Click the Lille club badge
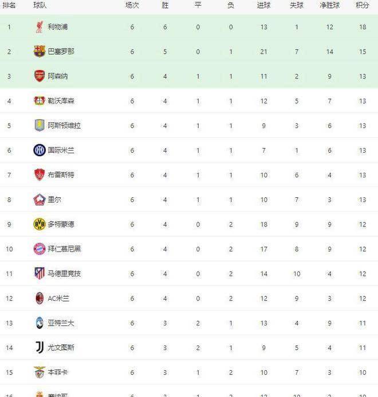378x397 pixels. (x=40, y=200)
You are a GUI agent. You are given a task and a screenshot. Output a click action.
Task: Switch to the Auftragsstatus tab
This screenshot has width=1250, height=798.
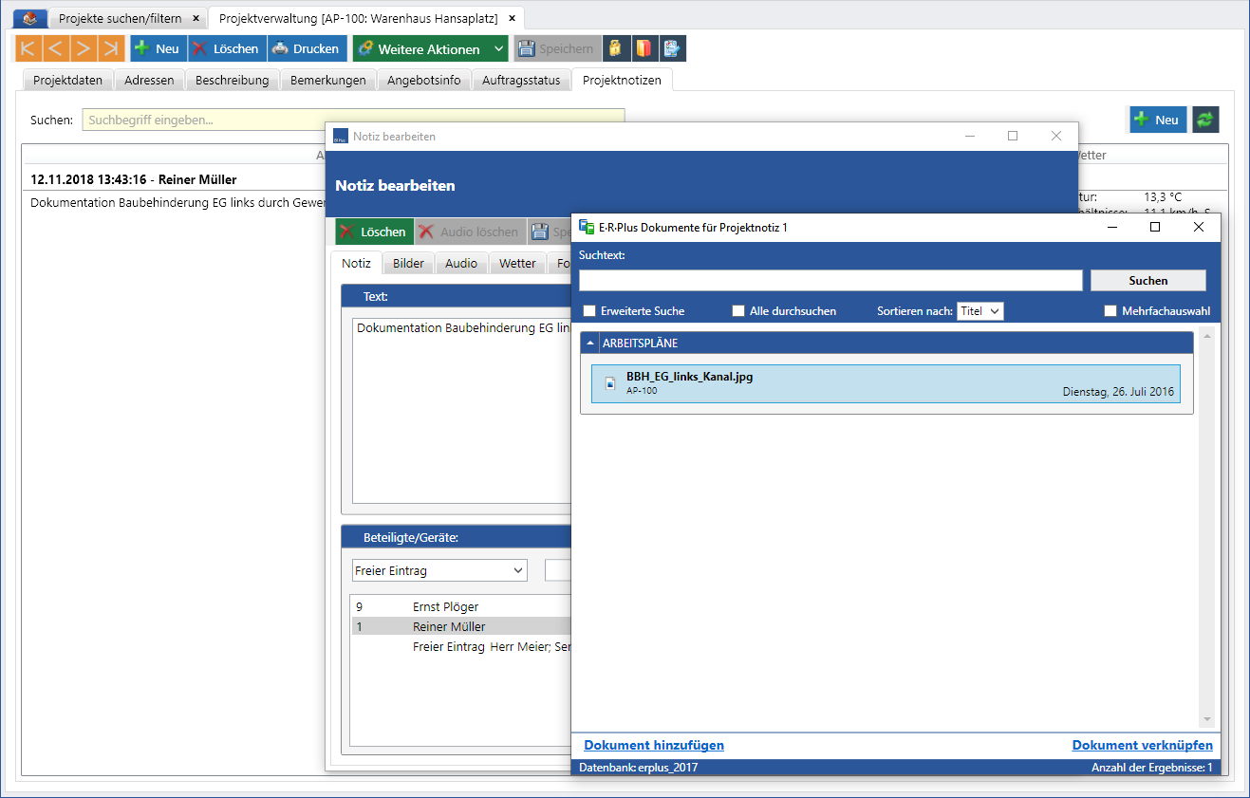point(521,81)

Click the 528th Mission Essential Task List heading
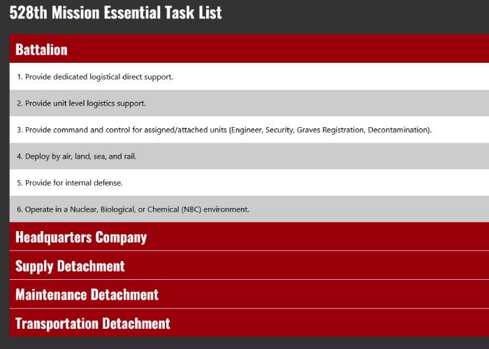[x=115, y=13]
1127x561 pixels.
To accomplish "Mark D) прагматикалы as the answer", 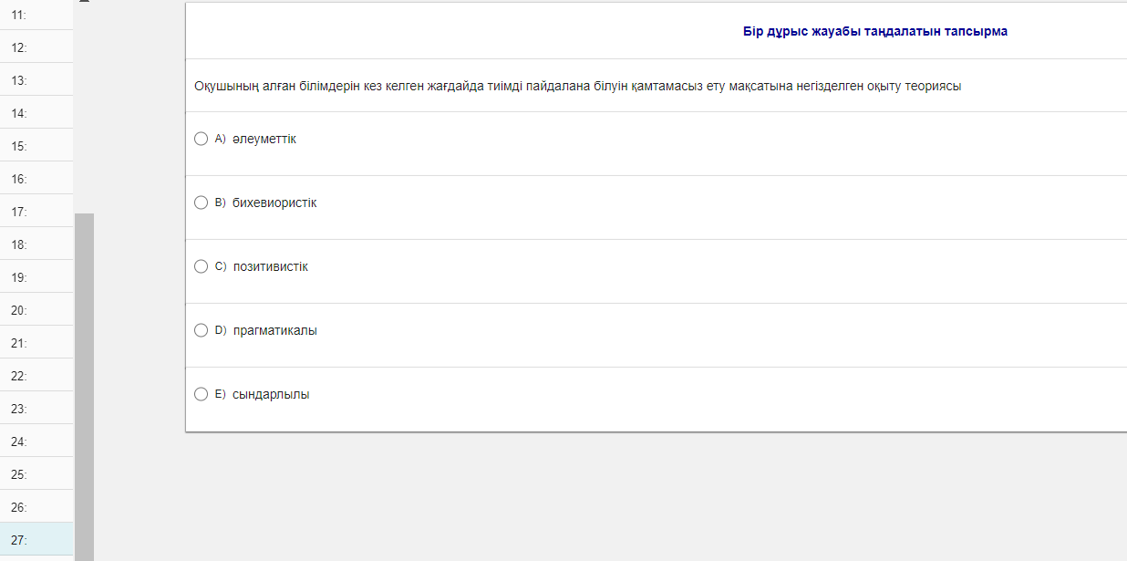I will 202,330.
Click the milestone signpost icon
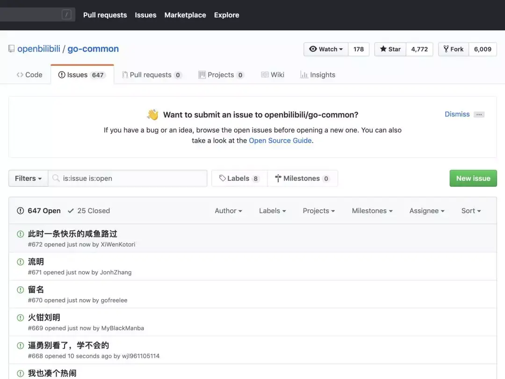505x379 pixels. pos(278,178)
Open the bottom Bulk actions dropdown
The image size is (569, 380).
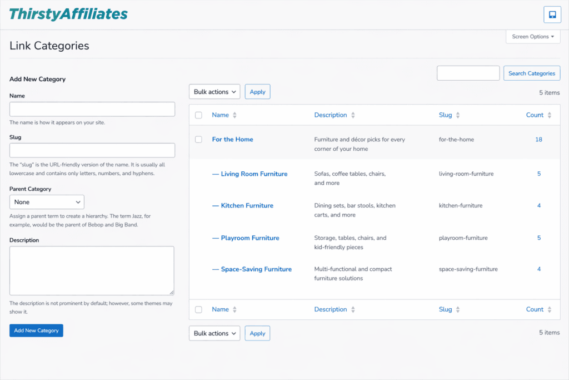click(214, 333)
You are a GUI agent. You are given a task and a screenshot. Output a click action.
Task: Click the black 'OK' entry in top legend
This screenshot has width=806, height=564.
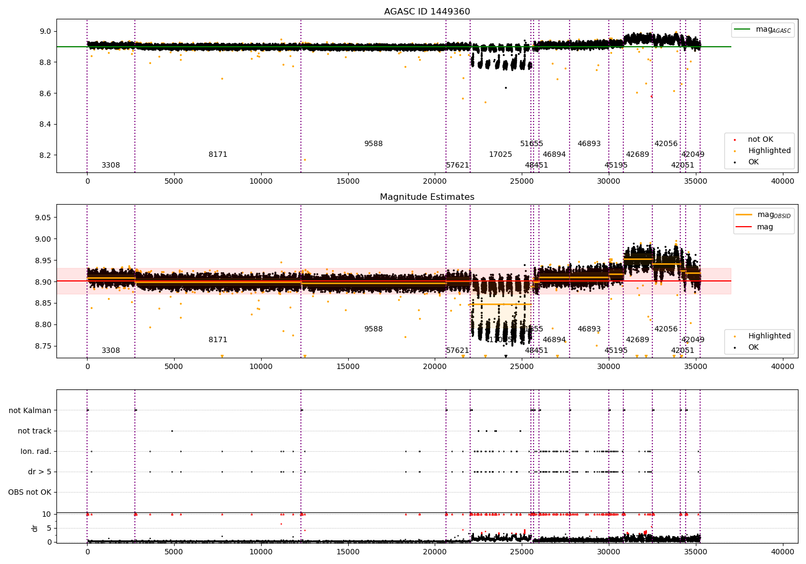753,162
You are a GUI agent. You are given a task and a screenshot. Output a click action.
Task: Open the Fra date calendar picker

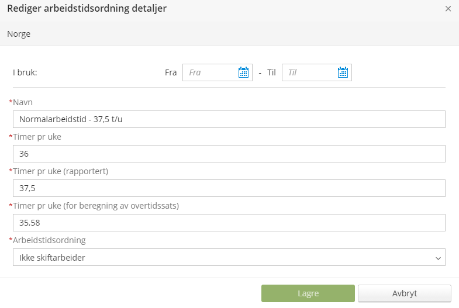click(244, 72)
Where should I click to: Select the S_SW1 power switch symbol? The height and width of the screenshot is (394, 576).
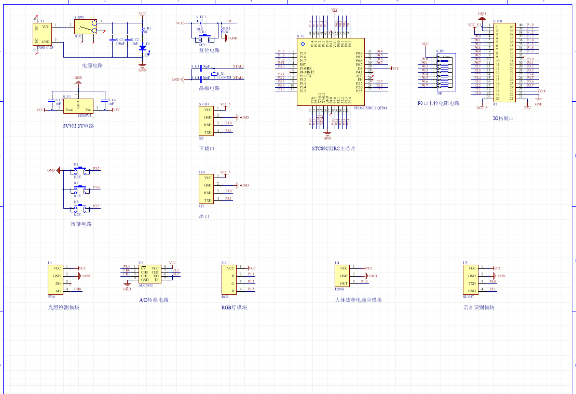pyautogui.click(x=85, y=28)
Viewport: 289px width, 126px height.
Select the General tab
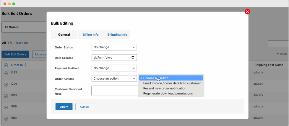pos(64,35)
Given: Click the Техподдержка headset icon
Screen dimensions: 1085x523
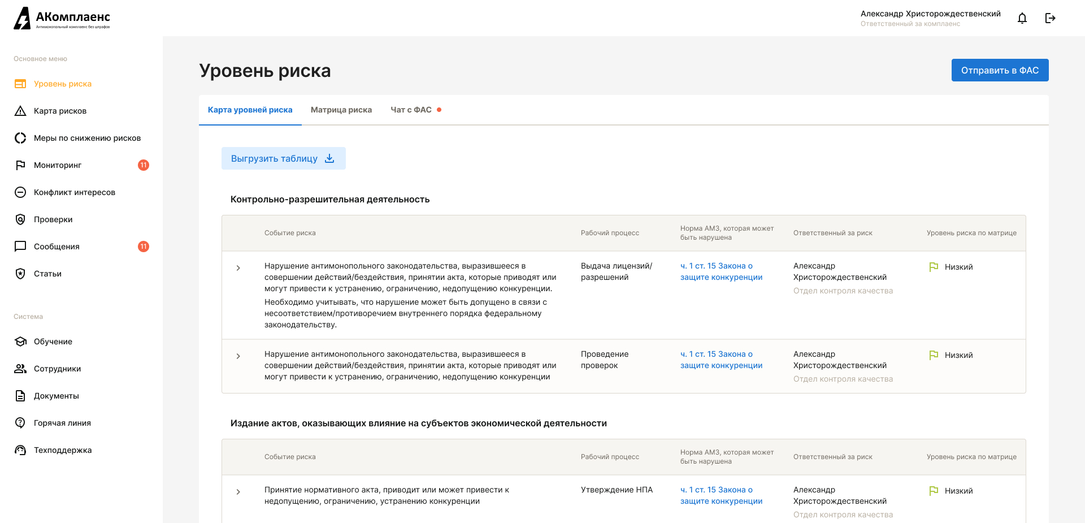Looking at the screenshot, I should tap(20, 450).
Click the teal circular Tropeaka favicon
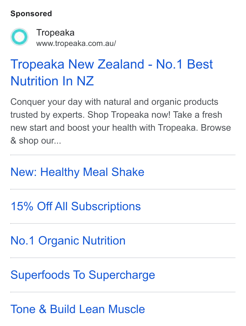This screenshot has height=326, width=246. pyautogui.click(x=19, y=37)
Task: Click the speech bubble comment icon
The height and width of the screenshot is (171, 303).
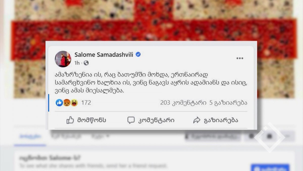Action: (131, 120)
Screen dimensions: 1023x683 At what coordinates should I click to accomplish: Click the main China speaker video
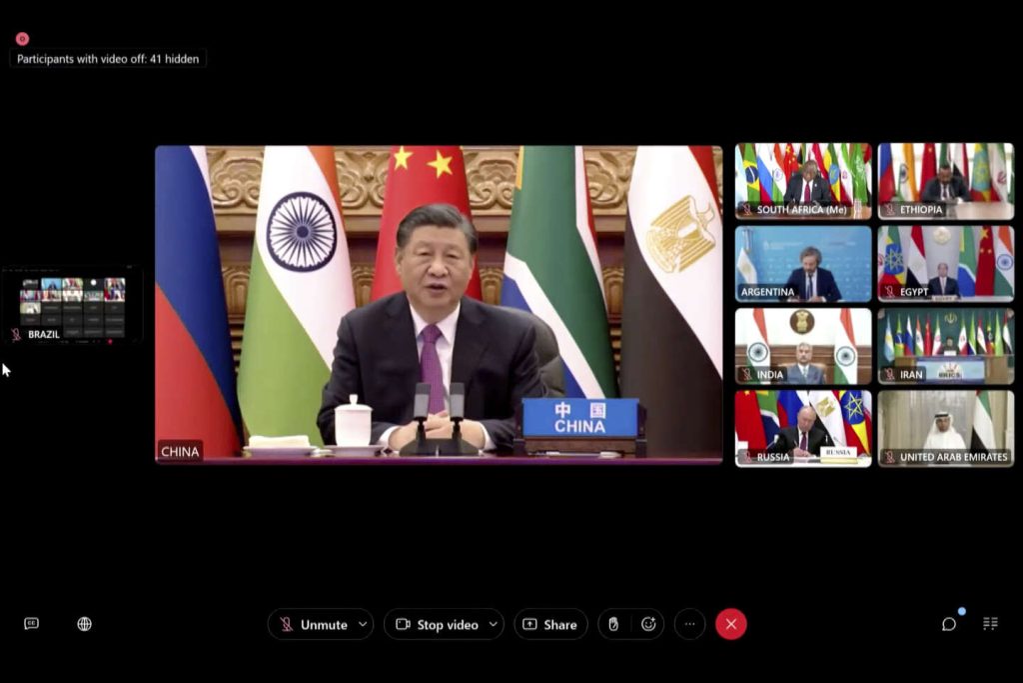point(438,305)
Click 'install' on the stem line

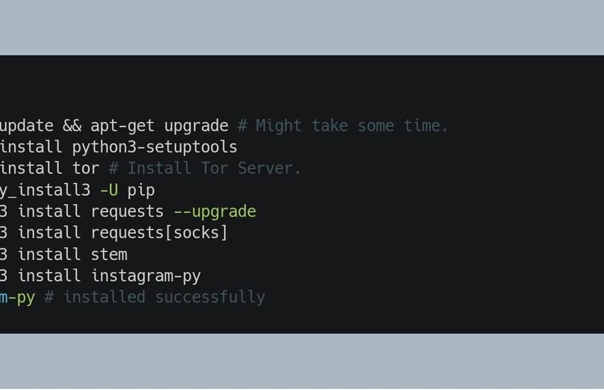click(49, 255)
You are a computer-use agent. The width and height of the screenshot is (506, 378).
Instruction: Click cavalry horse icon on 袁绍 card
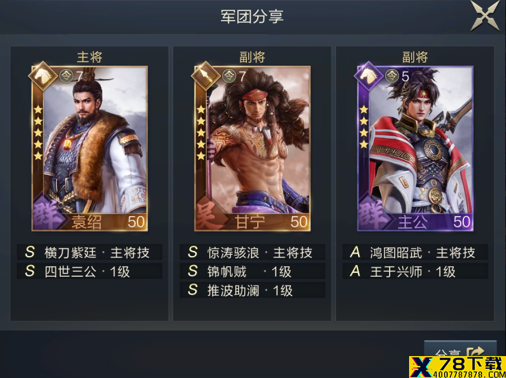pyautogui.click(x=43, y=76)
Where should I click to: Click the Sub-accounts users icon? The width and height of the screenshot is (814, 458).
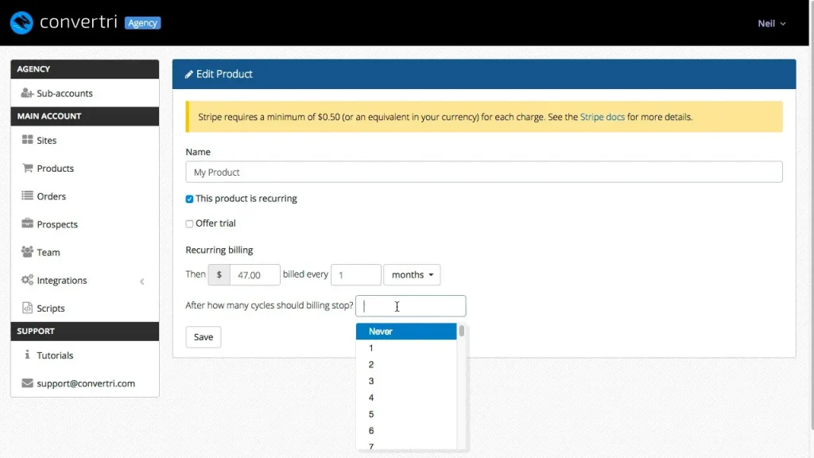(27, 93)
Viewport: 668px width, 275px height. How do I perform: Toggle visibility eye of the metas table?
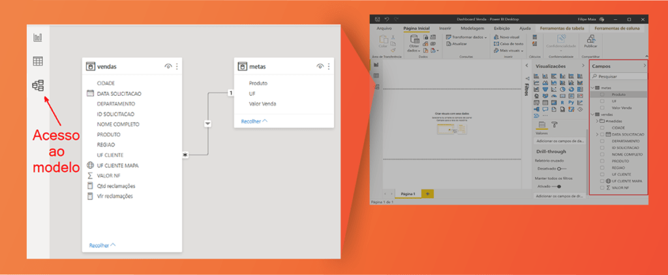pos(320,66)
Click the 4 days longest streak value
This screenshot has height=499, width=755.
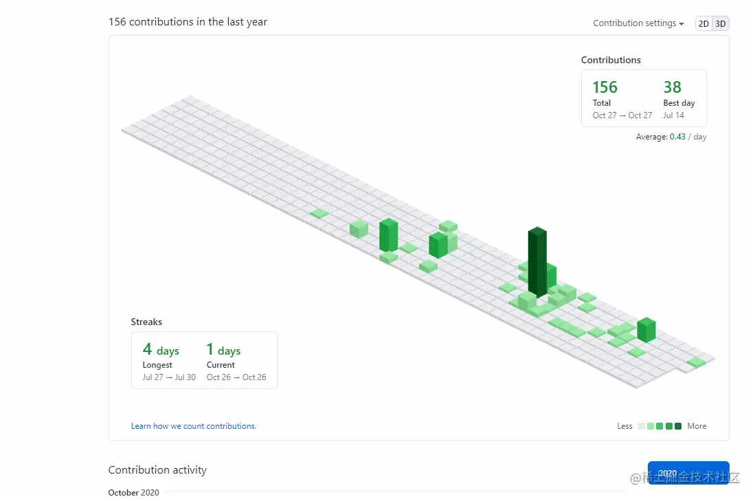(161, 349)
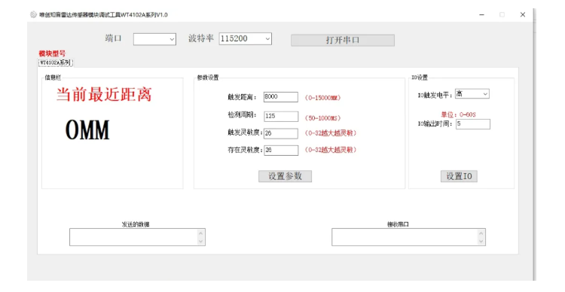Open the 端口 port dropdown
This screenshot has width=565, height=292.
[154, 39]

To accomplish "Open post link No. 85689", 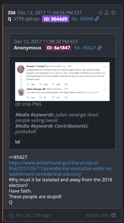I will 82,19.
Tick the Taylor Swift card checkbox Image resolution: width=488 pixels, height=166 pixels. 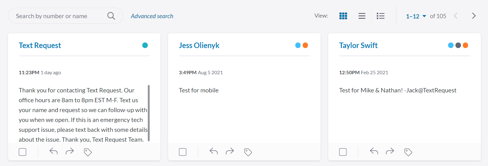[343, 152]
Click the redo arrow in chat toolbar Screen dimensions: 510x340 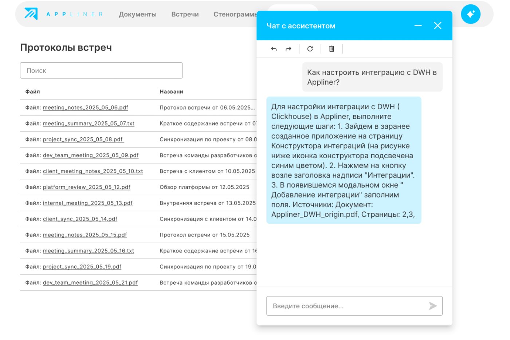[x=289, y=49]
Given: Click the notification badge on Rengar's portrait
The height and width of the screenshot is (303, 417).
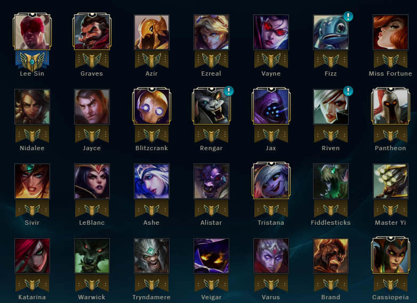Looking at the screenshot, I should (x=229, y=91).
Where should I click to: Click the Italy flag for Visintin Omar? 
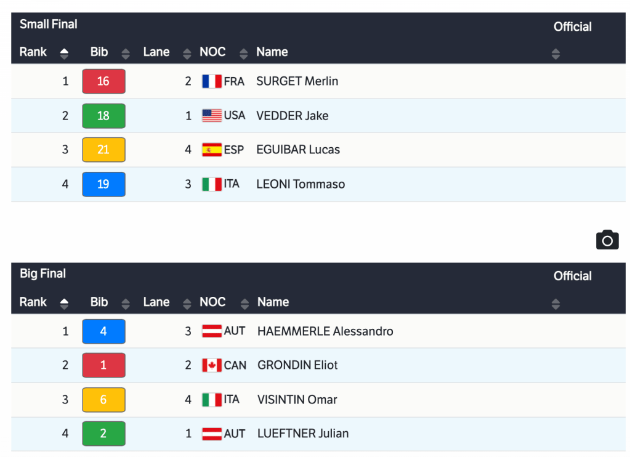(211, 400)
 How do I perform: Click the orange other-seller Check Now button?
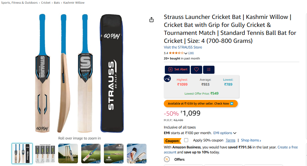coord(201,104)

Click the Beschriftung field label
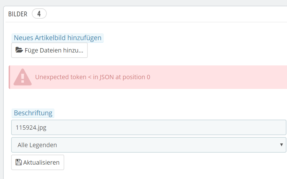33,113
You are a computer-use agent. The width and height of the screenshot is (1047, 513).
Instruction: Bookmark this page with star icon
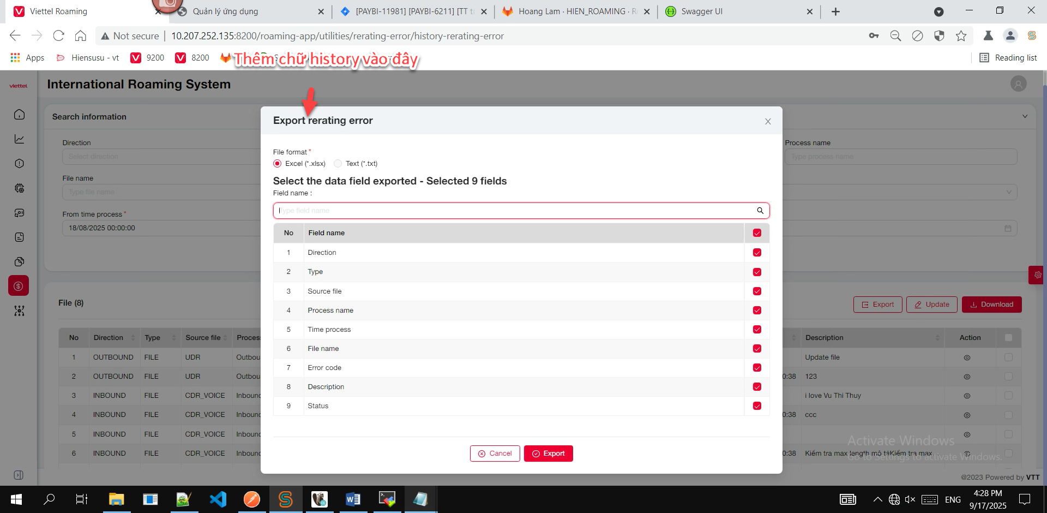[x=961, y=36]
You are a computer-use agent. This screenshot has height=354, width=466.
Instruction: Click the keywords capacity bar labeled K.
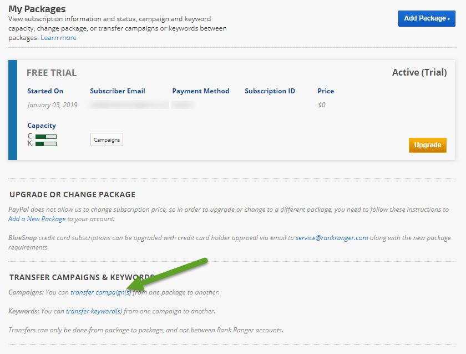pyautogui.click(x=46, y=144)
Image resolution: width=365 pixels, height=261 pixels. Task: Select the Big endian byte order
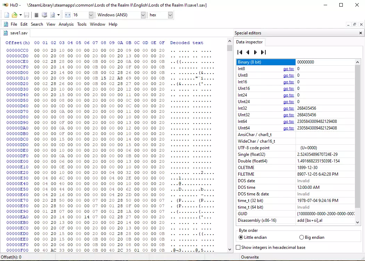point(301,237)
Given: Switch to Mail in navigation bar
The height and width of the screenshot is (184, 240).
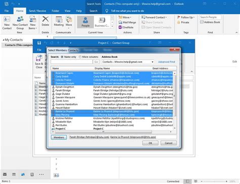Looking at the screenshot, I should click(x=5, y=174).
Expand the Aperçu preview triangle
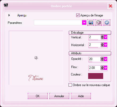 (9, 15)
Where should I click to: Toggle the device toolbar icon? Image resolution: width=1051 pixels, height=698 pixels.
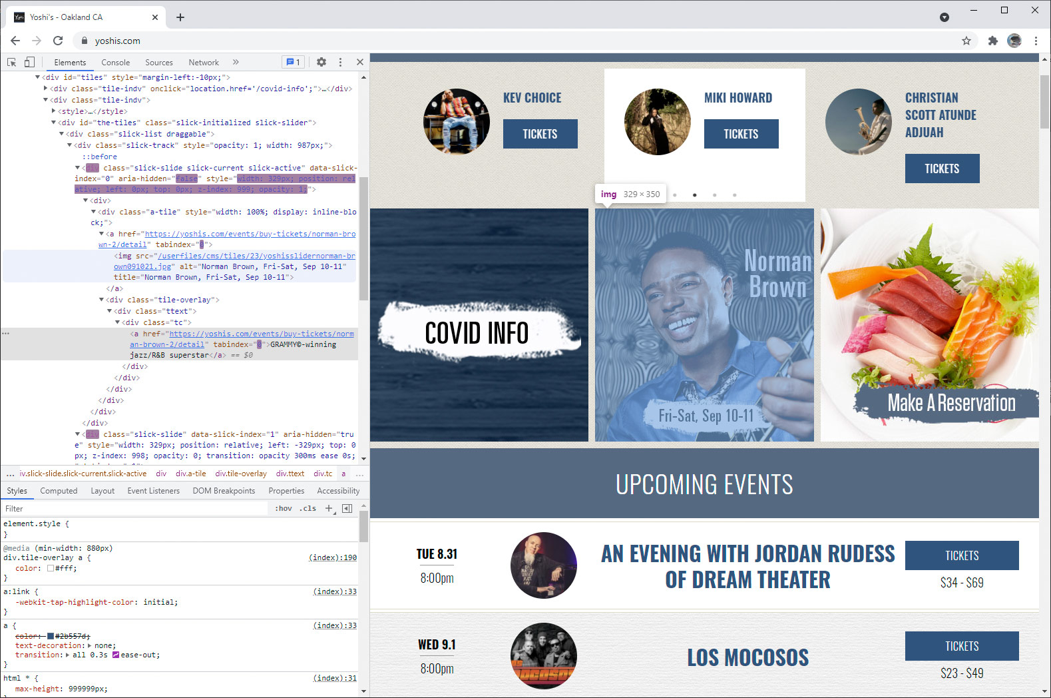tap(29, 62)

What you are asked to do
Which of the lines in the data contain the string "computer"? Return each one.

Result below
You are a computer-use agent. The width and height of the screenshot is (506, 378).
You are a computer-use agent. The width and height of the screenshot is (1047, 513).
You are a computer-use agent. This screenshot has height=354, width=466.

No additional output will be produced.